Dr. Holly

Aktuelles Arbeitsrecht Februar 2026

Geschäftsführer begünstigt Betriebsrat – fristlose Kündigung!

Entscheidung des Oberlandesgerichts (OLG) Frankfurt a. M., Urteil vom 20.11.2025               – 5 U 15/24 –

 

Sachverhalt

Die Beklagte betreibt den öffentlichen Nahverkehr in Wiesbaden. Der Kläger war dort seit 2014 als Geschäftsführer beschäftigt und zuletzt u.a. für den Bereich Personal zuständig. Im Unternehmen gab es mehrere Geschäftsführer mit aufgeteilten Ressorts.

Mehrere Betriebsratsmitglieder wurden grundlos in höhere Vergütungsgruppen eingestuft und mit Zulagen bedacht – sachlich nicht gerechtfertigte Gehaltserhöhungen, die unzulässige Begünstigungen darstellten. In dem Zeitraum war der Kläger für das Personalwesen nicht zuständig gewesen.

Im Herbst 2021 erreichten die Stadt Wiesbaden anonyme Hinweise auf Unregelmäßigkeiten. Daraufhin wurde eine externe Rechtsanwaltskanzlei mit der Aufklärung beauftragt. Unter Bezugnahme auf einen Zwischenbericht von Ende Februar 2022 kündigte die Beklagte Anfang März 2022 den Geschäftsführeranstellungsvertrag des Klägers fristlos.

Der Geschäftsführer klagte dagegen und verlangte außerdem seine Tantieme (Jahresprämie) für 2021 in Höhe von 24.000 €.

 

Entscheidung

Das Landgericht sprach dem Kläger die Tantieme zu, wies aber die Klage auf Fortzahlung der Vergütung ab und bestätigte die Wirksamkeit der außerordentlichen Kündigung. Die Berufungen beider Parteien blieben vor dem OLG Frankfurt erfolglos.

 

Entscheidungsgründe

Zur Kündigung: Zwar sei der Kläger im Zeitraum der Begünstigungen für das Personalwesen nicht zuständig gewesen. Gleichwohl sei er anlassbezogen zur Kontrolle und Überwachung des ressortzuständigen Mitgeschäftsführers verpflichtet gewesen. Die Geschäftsführung ist ein Kollegialorgan; die Geschäftsführer tragen gemeinsam die Gesamtverantwortung – insbesondere für die Einhaltung von Recht und Gesetz (Legal Compliance). Der betroffene Geschäftsführer wäre verpflichtet gewesen, seinen für das Personalressort zuständigen Mitgeschäftsführer anlassbezogen zu kontrollieren und zu überwachen.
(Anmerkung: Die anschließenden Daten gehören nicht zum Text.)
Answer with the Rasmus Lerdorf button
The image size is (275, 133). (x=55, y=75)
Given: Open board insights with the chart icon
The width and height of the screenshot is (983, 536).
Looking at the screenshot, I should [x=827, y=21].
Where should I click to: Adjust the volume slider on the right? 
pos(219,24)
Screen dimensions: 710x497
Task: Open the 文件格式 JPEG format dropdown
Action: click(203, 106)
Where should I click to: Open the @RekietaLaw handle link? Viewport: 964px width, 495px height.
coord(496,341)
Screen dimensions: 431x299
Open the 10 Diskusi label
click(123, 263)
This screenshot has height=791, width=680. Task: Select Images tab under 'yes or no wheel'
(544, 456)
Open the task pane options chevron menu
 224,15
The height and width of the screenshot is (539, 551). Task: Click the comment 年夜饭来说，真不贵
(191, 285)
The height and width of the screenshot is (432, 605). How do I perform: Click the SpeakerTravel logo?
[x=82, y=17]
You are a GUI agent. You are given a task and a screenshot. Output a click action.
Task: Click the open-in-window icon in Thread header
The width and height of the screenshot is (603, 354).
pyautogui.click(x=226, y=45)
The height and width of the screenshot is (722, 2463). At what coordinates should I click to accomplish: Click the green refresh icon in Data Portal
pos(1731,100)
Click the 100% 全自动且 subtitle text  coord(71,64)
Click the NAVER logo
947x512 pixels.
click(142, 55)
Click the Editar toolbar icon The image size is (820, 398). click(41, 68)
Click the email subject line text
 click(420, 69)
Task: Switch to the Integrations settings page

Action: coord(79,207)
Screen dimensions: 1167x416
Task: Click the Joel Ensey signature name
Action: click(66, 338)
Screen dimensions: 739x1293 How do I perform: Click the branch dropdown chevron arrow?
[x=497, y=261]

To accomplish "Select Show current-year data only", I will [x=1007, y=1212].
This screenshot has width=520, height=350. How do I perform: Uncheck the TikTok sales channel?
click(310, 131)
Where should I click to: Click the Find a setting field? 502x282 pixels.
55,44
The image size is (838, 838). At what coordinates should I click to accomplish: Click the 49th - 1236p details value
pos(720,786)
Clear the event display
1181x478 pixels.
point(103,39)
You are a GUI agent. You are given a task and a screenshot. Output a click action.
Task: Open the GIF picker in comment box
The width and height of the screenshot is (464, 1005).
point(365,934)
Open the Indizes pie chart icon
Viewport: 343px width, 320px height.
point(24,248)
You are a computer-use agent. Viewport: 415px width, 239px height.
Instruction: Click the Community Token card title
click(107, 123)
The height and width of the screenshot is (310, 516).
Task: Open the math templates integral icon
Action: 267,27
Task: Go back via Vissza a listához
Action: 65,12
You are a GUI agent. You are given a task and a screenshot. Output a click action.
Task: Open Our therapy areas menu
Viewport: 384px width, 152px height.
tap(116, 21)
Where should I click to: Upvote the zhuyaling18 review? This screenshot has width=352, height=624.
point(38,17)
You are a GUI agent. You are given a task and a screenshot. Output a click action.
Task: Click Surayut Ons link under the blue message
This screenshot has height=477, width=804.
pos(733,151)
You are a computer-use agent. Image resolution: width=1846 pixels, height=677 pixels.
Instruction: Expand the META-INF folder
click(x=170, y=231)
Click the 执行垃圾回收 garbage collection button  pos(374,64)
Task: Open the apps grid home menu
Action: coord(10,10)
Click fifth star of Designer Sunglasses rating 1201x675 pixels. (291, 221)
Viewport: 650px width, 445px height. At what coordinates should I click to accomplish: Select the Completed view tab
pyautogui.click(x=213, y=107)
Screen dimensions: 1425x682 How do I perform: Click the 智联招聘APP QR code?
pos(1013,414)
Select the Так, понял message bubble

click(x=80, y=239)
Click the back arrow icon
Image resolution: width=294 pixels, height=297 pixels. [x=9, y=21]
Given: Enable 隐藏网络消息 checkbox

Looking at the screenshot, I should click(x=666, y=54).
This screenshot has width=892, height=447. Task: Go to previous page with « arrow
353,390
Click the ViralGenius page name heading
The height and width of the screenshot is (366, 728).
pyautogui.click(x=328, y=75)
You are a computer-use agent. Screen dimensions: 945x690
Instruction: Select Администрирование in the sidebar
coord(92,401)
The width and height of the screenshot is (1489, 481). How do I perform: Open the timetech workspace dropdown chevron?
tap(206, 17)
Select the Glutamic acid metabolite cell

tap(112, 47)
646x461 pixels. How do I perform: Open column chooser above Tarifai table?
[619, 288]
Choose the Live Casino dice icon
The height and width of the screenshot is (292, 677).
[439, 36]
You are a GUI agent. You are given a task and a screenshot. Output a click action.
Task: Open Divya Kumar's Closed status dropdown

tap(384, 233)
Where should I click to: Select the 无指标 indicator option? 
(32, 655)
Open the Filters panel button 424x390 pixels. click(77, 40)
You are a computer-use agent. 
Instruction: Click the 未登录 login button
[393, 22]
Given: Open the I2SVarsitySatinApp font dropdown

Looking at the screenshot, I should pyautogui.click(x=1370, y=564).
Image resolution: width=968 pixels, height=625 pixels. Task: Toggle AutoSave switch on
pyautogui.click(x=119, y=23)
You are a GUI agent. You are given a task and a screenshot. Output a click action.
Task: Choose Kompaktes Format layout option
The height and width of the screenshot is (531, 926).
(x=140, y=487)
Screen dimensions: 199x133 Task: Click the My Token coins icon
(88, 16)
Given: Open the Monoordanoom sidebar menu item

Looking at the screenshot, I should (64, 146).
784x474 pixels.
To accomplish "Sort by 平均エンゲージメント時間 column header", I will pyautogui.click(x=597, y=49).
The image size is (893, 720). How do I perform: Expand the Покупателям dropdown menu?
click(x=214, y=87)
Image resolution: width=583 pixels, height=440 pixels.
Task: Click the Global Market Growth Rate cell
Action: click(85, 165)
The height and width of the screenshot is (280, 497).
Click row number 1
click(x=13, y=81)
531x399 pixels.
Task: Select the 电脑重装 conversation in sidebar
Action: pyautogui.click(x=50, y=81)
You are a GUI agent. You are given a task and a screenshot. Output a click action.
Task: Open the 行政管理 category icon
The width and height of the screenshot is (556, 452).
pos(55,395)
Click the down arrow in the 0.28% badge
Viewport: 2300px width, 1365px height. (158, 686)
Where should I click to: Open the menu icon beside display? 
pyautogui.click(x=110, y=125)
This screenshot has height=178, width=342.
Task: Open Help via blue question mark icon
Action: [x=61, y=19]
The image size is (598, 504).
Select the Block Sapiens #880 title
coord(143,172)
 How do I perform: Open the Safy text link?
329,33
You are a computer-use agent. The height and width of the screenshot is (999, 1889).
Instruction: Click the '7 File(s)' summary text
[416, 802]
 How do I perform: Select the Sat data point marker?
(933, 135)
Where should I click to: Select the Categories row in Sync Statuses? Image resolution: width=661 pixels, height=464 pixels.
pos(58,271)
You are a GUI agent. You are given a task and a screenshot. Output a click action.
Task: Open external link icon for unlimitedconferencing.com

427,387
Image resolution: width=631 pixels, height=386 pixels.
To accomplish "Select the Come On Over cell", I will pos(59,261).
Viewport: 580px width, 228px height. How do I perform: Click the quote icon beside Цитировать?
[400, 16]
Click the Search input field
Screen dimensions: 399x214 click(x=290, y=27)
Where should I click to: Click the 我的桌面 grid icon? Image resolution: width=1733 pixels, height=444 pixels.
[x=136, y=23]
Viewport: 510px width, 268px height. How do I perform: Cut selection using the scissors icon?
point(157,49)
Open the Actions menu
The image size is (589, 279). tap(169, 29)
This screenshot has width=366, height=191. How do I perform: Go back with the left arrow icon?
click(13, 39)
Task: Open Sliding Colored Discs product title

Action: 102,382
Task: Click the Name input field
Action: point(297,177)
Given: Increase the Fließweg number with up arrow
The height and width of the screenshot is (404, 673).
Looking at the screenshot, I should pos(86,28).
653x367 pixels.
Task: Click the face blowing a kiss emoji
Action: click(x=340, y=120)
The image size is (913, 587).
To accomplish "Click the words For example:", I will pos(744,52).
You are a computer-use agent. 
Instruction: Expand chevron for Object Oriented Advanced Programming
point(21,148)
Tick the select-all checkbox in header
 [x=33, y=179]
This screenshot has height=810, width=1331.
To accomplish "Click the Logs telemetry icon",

Er war zudem in die Kommunikation zwischen der Personalabteilung und dem seinerzeit zuständigen Geschäftsführer eingebunden und hatte damit Kenntnis von den fraglichen Vergütungsentscheidungen. Er hat die Höhergruppierungen sogar mitunterzeichnet – in einem Fall sogar gegen den ausdrücklichen Rat eines externen Rechtsberaters, der die Höhergruppierung eines Betriebsratsmitglieds für unzulässig hielt.

Das gesetzliche Verbot ist eindeutig: Nach § 78 Satz 2 Betriebsverfassungsgesetz dürfen Betriebsratsmitglieder wegen ihrer Tätigkeit weder benachteiligt noch begünstigt werden.

Zur Tantieme: Die Pflichtverletzungen hinderten den früheren Geschäftsführer nicht daran, eigene vertragliche Ansprüche geltend zu machen. Ein treuwidriges Verhalten, das den Einwand der Arglist rechtfertigen könnte, sei nicht ersichtlich – allenfalls in besonders krassen Fällen grob unanständigen Verhaltens könne dem Vergütungsanspruch der Arglisteinwand entgegengehalten werden.

 

Fazit

Das Urteil stellt klar: Wer als Geschäftsführer Betriebsratsmitgliedern ungerechtfertigte Gehaltsvorteile gewährt oder gewähren lässt, riskiert seine fristlose Kündigung – auch wenn er nicht direkt für das Personalressort zuständig ist. Die Berufung auf eine andere Abteilungszuständigkeit schützt nicht, wenn man an den Entscheidungen mitgewirkt hat oder hätte einschreiten müssen. Das Urteil ist ein deutliches Signal: Gesamtverantwortung in der Geschäftsführung ist ernst zu nehmen – Wegschauen gilt nicht. Das Urteil ist noch nicht rechtskräftig; beide Parteien können den Bundesgerichtshof anrufen.